For twenty years, I worked as a contract technical writer in New York City. Most contracts began with a 3- or 6-month term but were extended.
I worked at about two dozen different companies and organizations. And I collected some “strange but true” experiences.
These stories are true. I hope you enjoy them.
MY CRAZY START
I began in 1999, a year before my first resume entry as a technical writer (read on for why it’s not listed on my resume).
Day one involved a 3-hour drive in rush-hour traffic. I pulled up in front of the new house of my primary contact. He was, the staffing firm told me, their “ALL-STAR” developer.
He was not happy. Colored tape and sticky notes clung on the seams of his walls and ceilings. His brand-new house showed cracks. He explained it was one of the last built in the development, and they were racing to finish, so they did a poor job.
He was going to get them for it.
We walked down to his office basement while he explained the job to me. Then he handed me a CD called “RoboHelp.”
“You’ll need to use this Monday,’ he said.
It was the Friday before.
I asked him a question, and he raised his hand. “Just figure it out. I can’t handhold you,” he said.
I spent a few hours that weekend learning RoboHelp.
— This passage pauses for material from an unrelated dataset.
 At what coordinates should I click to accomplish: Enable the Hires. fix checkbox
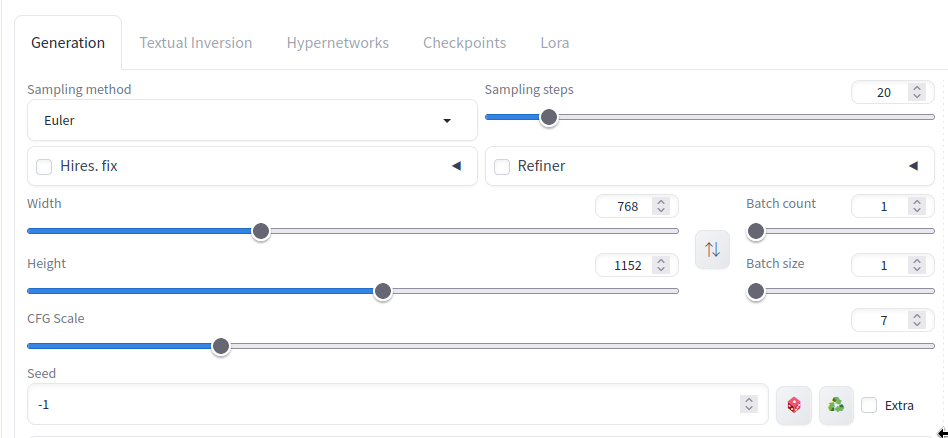tap(44, 167)
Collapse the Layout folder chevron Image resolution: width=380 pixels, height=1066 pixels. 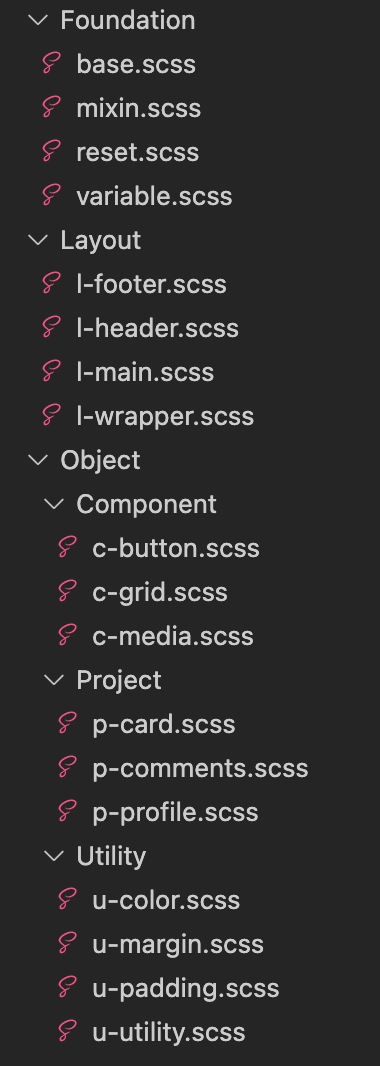coord(38,240)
And I began Monday inserting his document into the tool.
But I could do nothing right. After a few weeks, I left before he fired me. I jumped on another opportunity that became my first large contract.
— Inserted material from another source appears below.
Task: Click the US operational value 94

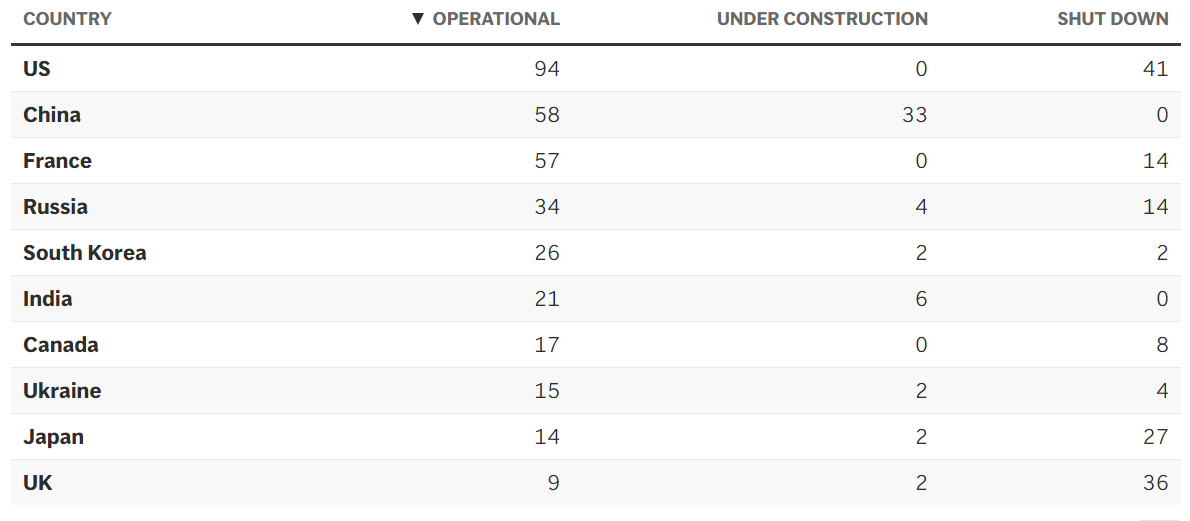Action: [547, 69]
Moral: When the ship is on fire, you need to get in the water, quick.
YOUR PAYCHECK PAID MY ELECTRIC BILL
A year later, I signed a contract with a new staffing firm. The founder worked as an employee his entire career, but wanted to make it on his own.
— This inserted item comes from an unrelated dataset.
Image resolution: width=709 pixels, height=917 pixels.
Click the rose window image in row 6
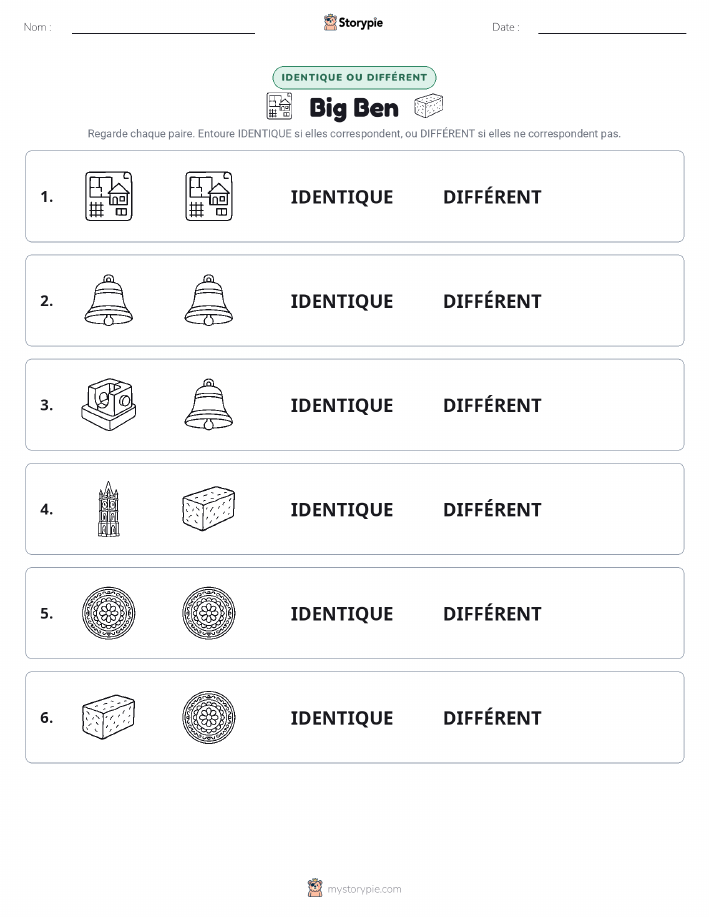(x=209, y=717)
He began paying me late. And late became later. Until it was two weeks late. I was supporting a family of four and needed to be paid on time.
His office was in the garment district and my job was a few blocks north of him in Midtown. So, I stopped by his office on the way home from work one evening.
“Tom! I need to be paid,” I said.
“Sorry, Bobby,” he replied, “but your paycheck just went to pay my electric bill.”
I burst out of that office, resolved to end the contract, and go with someone else (staying with the same end client). A few friends said I wouldn’t be able to do it. End clients don’t like drama, they explained. But I found an established staffing company which the end client trusted, so my contract continued.
And he paid me what he owed me.
Moral: Never tolerate being paid late.
THIS WRITING SUCKS!
A few years later, I began an unusual project. Five technical writers were to create about a dozen “missing” manuals over four months. We were working in a regulated business that lacked documentation. And they were facing stiff fines if they didn’t provide documentation by year’s end.
Marching orders: Get the work done. Don’t worry about perfection. Just get them done.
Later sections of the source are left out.